La revue New York Times du 27 Février 1964 fut èlogieuse à l'égard de Jeremy. "Jeremy Brett apporte enthousiasme et dévouement au rôle du Père Fontana." La revue notait plus loin que la version de The Deputy,  présentée à Broadway, avait été raccourcie par rapport aux cinq actes d'origine qui représentaient environ huit heures de spectacle. Cette version durait un peu plus de deux heures et demi, et "mettait en valeur la thèse des agitateurs."
Répétition et discussion de la pièce avec le producteur Herman Shumlin (derrière), Emlyn Williams (à gauche) qui joue le Pape Pie XII, et Jeremy Brett
Howard Taubman du New York Times déclara le lendemain de la première : "En tant que pièce de théâtre, The Deputy a ses défauts. En tant que polémique, elle est virulente et convaincante.
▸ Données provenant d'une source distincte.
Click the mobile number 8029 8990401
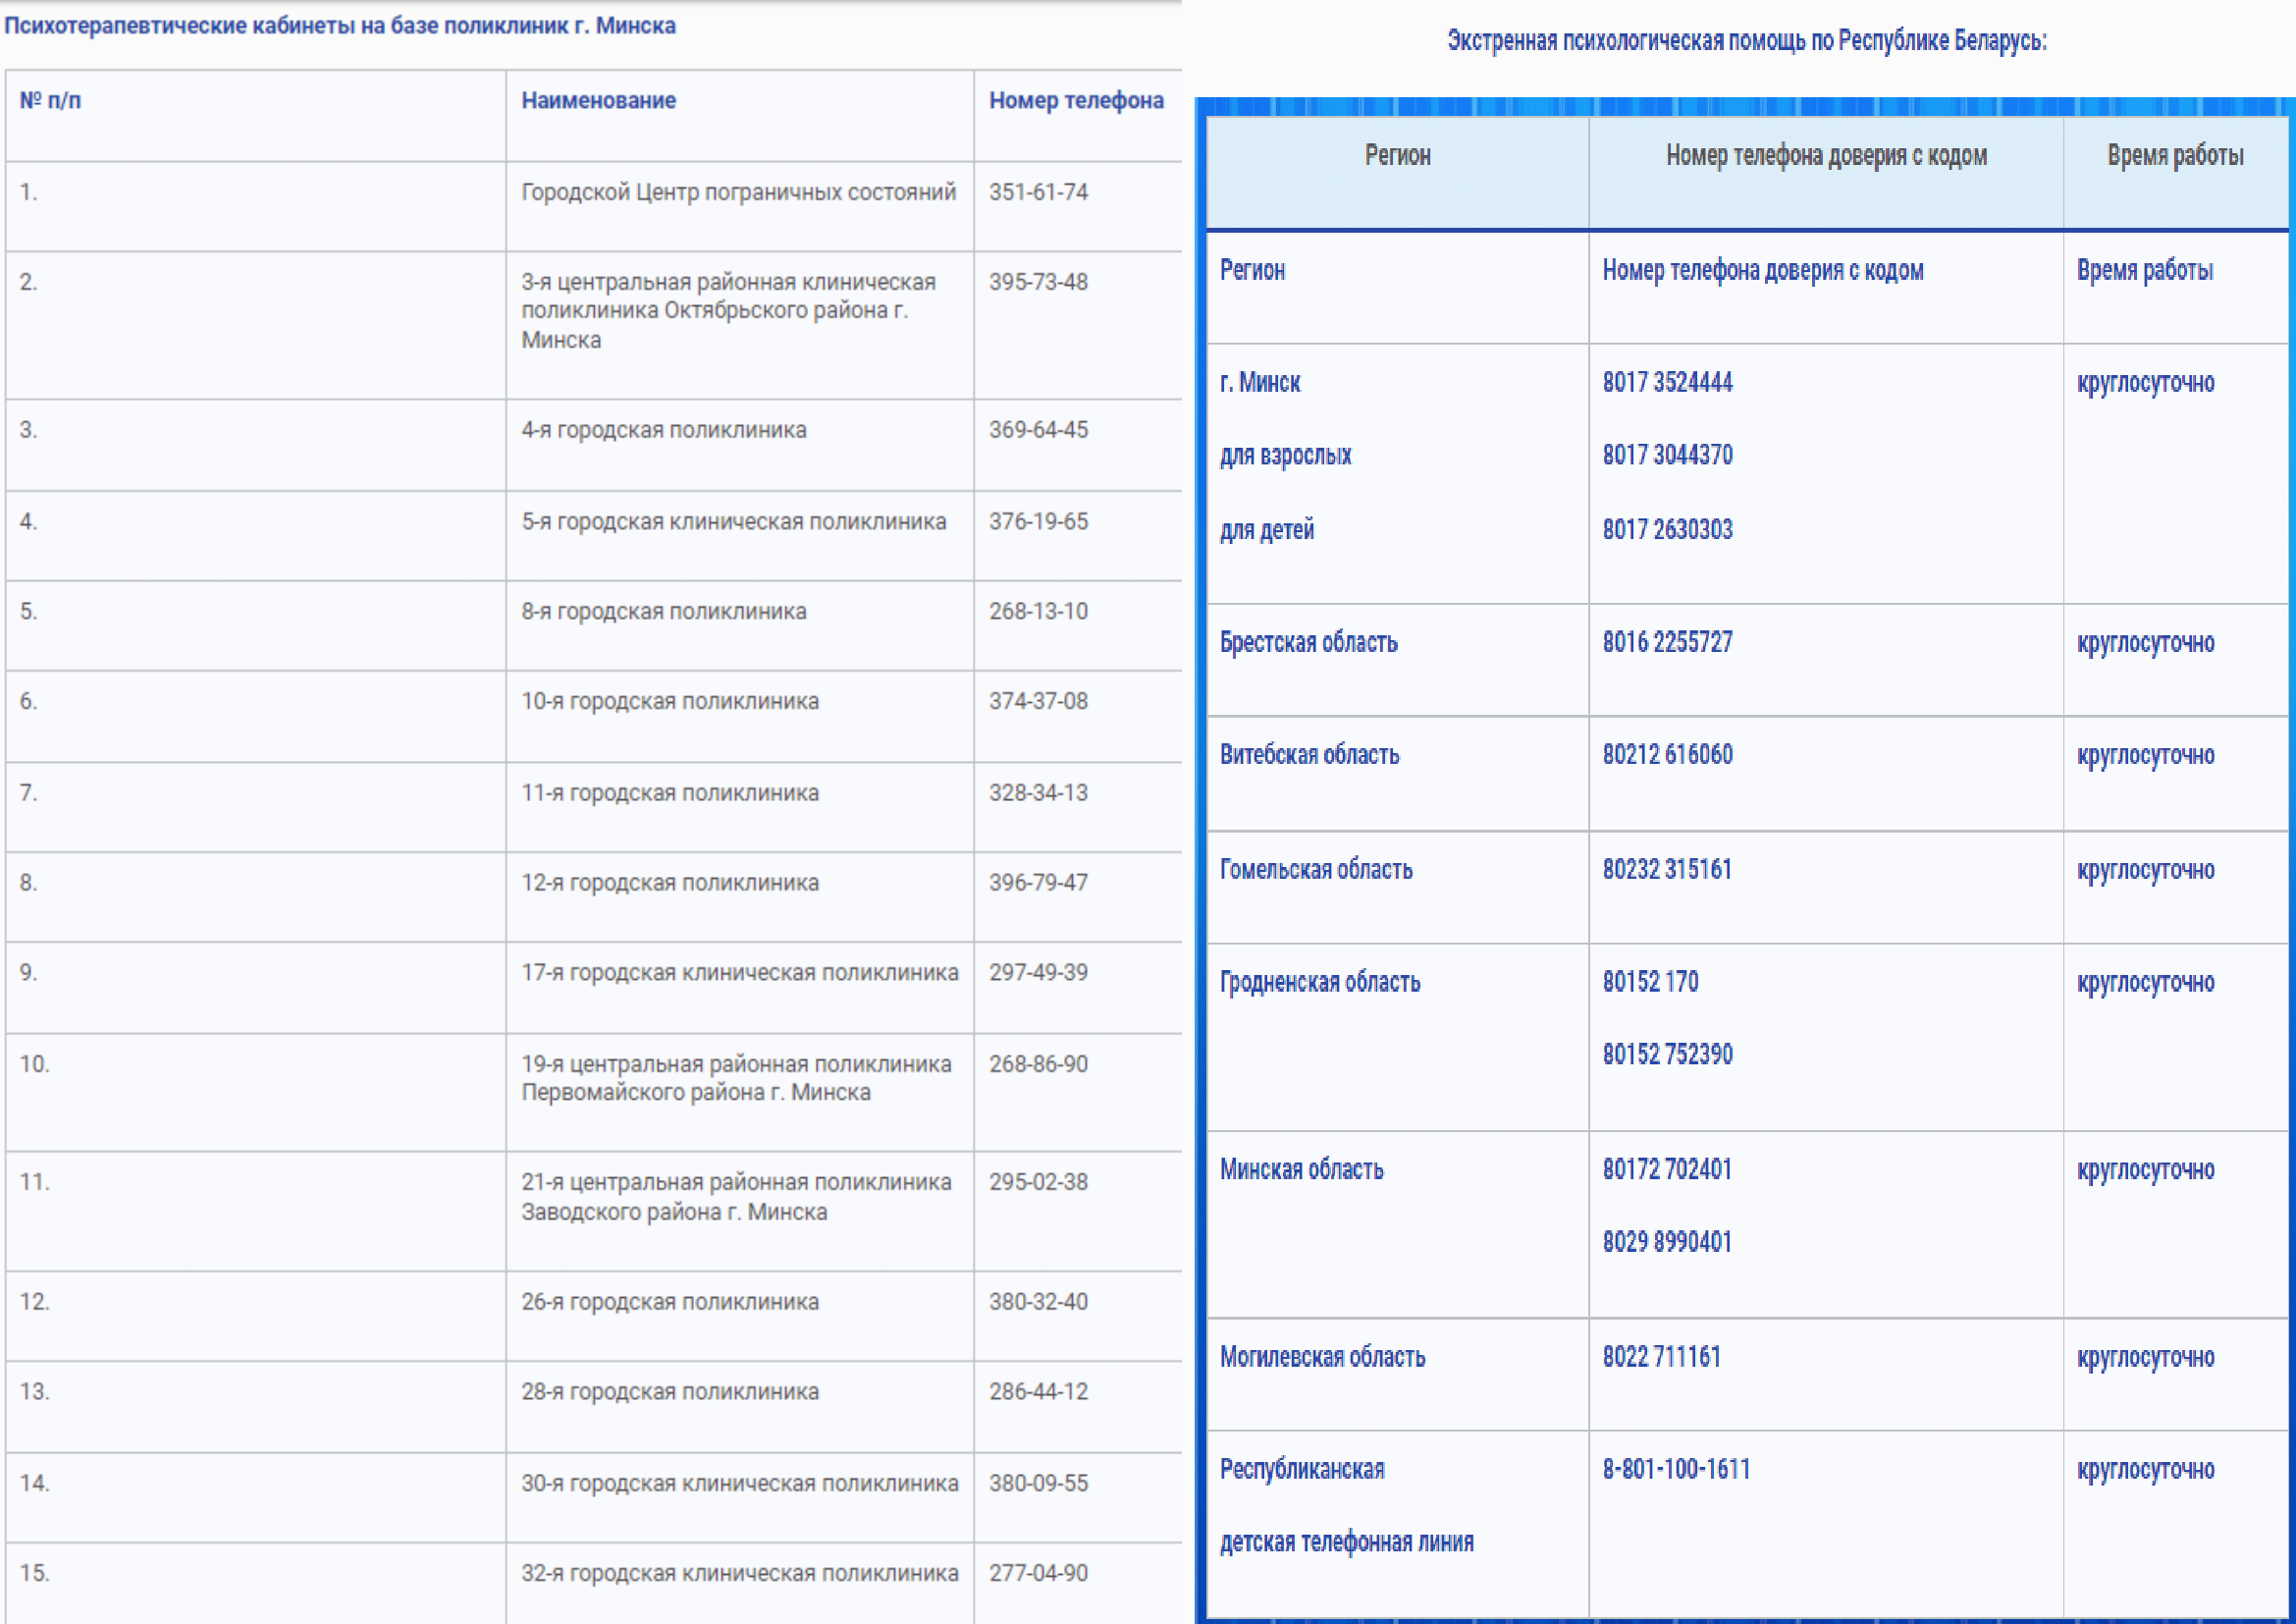 pyautogui.click(x=1667, y=1242)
Depuis qu'elle s'attaque à l'un des problèmes moraux les plus importants de notre temps, elle mérite d'être vue, débattue et prise à cœur. " "Un vicaire du Christ - qui voit ces choses et malgré tout se donne des raisons de sceller ses lèvres, qui perd même un jour à réfléchir, hésite ne serait-ce qu' une heure à élever sa voix angoissée en un anathème pour glacer le sang de chaque dernier homme sur Terre - ce Pape, est un criminel. " Pour finir Taubman nota : "Jeremy Brett apporte sa flamme et son dévouement au rôle du Père Fontana."
 
Quant à Richard P. Cooke, il déclara dans sa critique de la pièce du Wall Street Journal : "On ne pourrait guère accuser M. Hochhuth d'être anti-religieux, car l'auteur dépeint la plus haute forme de courage et de compassion chrétienne dans le rôle du le Père Fontana, admirablement tenu par Jeremy Brett. Il y a des scènes bouleversantes où le Père Fontana cherche en vain à faire changer d'avis le Pape et le Cardinal, et réussit à convaincre son père."